Report how many lines of the listing include the word "motorina"; nothing else should be written.

Input for this task: Begin

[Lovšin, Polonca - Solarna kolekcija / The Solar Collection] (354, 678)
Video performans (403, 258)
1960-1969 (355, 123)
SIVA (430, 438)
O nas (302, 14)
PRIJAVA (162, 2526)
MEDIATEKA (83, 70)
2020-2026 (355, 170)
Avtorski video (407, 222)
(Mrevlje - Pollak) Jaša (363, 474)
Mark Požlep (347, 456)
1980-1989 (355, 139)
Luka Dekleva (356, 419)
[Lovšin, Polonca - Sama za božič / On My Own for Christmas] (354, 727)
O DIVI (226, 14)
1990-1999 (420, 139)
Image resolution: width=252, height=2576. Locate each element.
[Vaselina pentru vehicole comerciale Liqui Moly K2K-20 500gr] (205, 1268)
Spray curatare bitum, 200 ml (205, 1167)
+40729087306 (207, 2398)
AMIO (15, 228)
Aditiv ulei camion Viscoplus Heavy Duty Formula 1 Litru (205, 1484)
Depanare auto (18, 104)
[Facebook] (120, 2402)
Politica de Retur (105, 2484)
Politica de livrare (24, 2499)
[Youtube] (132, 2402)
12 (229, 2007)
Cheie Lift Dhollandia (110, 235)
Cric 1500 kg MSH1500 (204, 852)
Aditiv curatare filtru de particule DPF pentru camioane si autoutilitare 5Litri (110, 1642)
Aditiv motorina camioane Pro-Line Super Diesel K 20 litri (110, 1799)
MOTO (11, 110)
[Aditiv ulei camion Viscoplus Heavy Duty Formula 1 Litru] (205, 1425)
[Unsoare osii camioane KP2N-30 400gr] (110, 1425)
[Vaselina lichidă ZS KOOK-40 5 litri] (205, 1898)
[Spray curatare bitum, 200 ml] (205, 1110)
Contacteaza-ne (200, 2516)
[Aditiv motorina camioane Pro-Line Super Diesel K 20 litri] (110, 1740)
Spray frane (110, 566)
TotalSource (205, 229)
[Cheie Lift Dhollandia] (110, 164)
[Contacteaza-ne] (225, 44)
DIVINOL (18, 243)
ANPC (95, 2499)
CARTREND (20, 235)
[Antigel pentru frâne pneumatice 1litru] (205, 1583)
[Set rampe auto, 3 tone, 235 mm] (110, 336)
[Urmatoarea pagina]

Input for this task: End

* _Answer to this task_: 2